Tackle Your Yard with Safety in Mind

With the days of late summer fading out, you’re starting to police the yard and deciding what to tackle once cooler temperatures prevail. Before the first leaf falls (if you live someplace where the seasons noticeably change), you can start ridding the deck of spent potted flowers, prepping a fresh patch of ground for bulb planting, clearing yard debris, cutting back shrubs, touching up the porch paint — you get the picture.

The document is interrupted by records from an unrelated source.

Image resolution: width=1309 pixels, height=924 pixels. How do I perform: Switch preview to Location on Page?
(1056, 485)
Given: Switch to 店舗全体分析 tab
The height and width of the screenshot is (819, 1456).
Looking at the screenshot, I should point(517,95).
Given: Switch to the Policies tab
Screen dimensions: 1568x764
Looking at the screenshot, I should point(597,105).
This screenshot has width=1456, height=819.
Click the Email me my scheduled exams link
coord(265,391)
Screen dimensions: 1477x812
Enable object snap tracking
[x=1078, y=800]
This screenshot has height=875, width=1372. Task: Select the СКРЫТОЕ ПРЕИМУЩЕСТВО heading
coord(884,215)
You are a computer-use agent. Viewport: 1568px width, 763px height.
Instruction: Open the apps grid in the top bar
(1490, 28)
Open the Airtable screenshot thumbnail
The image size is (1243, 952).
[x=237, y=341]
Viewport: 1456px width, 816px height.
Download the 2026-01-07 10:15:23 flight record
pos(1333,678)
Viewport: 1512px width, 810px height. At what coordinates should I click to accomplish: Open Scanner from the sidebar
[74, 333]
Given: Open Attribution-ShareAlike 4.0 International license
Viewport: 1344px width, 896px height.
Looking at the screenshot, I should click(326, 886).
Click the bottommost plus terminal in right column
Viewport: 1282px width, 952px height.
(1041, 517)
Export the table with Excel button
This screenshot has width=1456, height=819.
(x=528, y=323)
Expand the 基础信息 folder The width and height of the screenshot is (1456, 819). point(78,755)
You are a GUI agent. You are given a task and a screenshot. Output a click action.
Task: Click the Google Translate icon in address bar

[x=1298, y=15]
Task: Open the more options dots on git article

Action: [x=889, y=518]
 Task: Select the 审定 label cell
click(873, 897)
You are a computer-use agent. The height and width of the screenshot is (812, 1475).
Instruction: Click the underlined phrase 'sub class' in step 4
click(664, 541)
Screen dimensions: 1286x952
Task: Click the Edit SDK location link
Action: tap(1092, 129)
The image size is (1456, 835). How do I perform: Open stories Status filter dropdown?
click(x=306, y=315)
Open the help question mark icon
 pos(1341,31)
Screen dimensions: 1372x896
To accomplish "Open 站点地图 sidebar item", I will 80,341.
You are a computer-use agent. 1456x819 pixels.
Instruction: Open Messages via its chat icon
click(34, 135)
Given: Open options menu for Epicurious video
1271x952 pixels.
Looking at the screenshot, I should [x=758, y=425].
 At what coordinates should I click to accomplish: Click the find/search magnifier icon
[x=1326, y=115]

Along with restoring curb appeal, comes the sore muscles and potential injuries that can befall anyone who picks up a rake or climbs a ladder, if they’re not very careful.

 

 

 

 

The following tips may help you stay out of harm’s way:

  • Wear protective clothing (glasses, gloves, long pants, and sturdy shoes or boots) when clearing branches and debris, or using a chain saw, electric clippers, or a lawn mower. Covering up can help avoid scratches and scrapes — or worse, the loss of a finger or toe.
  • Make sure your rake (or hoe, or shovel) is in proportion to your height and weight for ease of use.
  • Remember to bend at the knees when lifting heavy dirt, lawn bags, pots, rocks, or even mulch.  Don’t overfill lawn bags with grass or twigs (use two bags, and make two trips if need be).
  • Don’t sling bags over a shoulder or twist — that’s a sure way to injure your back or neck. Use a wheelbarrow.
  • Never climb a ladder unassisted or in high wind! It’s always safer to have someone “spot” you at the base.
  • “Plant” the ladder firmly on an even, secure piece of ground (not in mud, in wet leaves, or on a slope). Follow safety directions.
  • Turn off the lawn mower engine and allow it to cool before doing any maintenance. Use a long stick (not hands or feet!) when cleaning debris underneath.
  • Always supervise children doing yard chores. Don’t let them handle items with blades, or ride on mowers with you! Children need to be at least 12 years of age before using a push lawn mower, and 16 before operating a riding one. Keep pets away from machinery or tools as well.

Know your own strength and be smart about taking breaks. Taking it slowly, and playing it safe, will help prevent injury in your own backyard!